Unraveling How Water-Microsolvation Channels Drive the Allosteric Interactions of Enzyme Phosphofructokinase in Respiration

• Main Authors: Li, Ciao-Yi, 李巧怡
• Other Authors: Yang, Hsiao-Ching
• Format: Others
• Language: zh-TW
• Published: 2019
• Online Access: http://ndltd.ncl.edu.tw/handle/7t3f64

碩士 === 輔仁大學 === 化學系 === 107 === Phosphofructokinase-1 (PFK-1) is a tetramer allosteric enzyme that has effector site to bind effector in regulation of the enzyme conformation and active site activity. This enzyme is well known to be involved the mutation which has been linked to cancer development. Basically, PFK-1 enzyme catalyzes the phosphorylation of fructose-6-phosphate (F6P) and ATP to fructose-1,6-bisphosphate (F-1,6-bP) and ADP as a rate-limiting step of glycolysis. We report here the characterization of water dynamics of PFK-1 enzyme in plant respiration in which, it is clarified experimentally, that water molecules play a crucial role and that the temperature dependence of the respiration rate shows non-Arrhenius behavior. We find by the molecular dynamic simulation that these PFK-1 channels provide water-microsolvation environment in restriction of hydrogen bonding-network and drive the allosteric interaction between the active and effector sites. In addition, careful analysis led us to propose a new reaction mechanism with PFK-1 which is associated with the rearrangement of the hydrogen-bond network and the magnesium ion coordinates with water molecules, asparagine and phosphate oxygenated.
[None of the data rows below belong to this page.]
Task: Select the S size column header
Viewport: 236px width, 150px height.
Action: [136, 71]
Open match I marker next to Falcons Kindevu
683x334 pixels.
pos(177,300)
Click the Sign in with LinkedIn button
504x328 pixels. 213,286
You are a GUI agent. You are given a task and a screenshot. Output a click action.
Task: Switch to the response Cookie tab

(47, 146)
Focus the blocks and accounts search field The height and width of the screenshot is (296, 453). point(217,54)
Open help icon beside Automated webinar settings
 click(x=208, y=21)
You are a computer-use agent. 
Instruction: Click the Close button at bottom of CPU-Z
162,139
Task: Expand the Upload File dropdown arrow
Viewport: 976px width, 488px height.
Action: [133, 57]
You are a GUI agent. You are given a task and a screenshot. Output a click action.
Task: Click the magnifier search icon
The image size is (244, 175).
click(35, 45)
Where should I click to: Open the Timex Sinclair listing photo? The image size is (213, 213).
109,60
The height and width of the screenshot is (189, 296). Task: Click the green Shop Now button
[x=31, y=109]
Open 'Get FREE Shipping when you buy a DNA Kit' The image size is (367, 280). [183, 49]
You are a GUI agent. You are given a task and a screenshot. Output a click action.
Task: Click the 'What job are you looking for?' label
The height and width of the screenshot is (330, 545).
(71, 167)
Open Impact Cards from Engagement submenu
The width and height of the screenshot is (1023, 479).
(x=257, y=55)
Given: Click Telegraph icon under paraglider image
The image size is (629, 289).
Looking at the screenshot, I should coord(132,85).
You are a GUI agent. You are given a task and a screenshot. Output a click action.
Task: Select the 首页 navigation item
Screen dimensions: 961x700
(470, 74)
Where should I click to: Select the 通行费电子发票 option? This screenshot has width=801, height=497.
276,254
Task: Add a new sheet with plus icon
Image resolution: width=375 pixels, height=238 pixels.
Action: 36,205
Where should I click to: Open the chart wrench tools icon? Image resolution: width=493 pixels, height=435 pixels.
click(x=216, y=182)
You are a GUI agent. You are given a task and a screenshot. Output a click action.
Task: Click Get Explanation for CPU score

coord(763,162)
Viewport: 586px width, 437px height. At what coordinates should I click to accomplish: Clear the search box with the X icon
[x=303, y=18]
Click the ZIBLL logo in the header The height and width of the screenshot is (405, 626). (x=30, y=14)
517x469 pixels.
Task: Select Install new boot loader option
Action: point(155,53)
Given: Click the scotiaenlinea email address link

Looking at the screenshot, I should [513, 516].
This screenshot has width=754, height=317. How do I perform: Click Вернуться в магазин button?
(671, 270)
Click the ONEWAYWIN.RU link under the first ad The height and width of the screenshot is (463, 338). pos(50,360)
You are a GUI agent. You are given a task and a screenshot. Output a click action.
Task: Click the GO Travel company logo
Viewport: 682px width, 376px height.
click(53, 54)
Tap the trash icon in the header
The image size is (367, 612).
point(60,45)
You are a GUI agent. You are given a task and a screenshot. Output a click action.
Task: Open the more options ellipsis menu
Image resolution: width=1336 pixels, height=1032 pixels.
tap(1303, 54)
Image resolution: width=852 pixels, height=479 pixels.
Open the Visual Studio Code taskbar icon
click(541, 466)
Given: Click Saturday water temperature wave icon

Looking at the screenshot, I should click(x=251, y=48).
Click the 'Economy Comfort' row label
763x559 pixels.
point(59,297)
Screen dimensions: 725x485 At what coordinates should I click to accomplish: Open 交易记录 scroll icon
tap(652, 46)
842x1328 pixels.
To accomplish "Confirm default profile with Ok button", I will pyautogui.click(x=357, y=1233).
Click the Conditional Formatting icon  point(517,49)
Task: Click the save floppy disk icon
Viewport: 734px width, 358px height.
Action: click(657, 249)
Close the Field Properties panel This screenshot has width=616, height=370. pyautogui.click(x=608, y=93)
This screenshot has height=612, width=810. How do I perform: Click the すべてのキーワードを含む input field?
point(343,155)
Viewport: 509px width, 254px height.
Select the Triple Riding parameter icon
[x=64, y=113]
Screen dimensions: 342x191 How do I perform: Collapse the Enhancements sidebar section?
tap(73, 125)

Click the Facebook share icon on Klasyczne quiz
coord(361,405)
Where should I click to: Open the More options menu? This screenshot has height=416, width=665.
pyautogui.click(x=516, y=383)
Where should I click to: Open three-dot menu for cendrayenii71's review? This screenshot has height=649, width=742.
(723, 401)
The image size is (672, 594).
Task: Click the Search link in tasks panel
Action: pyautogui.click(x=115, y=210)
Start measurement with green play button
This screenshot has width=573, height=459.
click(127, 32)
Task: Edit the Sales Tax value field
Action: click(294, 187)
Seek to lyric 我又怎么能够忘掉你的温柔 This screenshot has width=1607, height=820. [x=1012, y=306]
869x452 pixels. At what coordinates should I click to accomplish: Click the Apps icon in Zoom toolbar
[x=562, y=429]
As a result, PFK-1 acts as a smart mechano-chemical system by regulating the protein cavities enclosing the channel and interface for the trapped water motion and networking the communication between different sites. The temperature dependence of the microsolvated water diffusion of PFK-1 enzyme calculated by the present microscopic MD simulation has shown a good agreement with the non-Arrhenius behavior obtained by the experiment, thus unraveling how water-microsolvation channels controls respiration with water.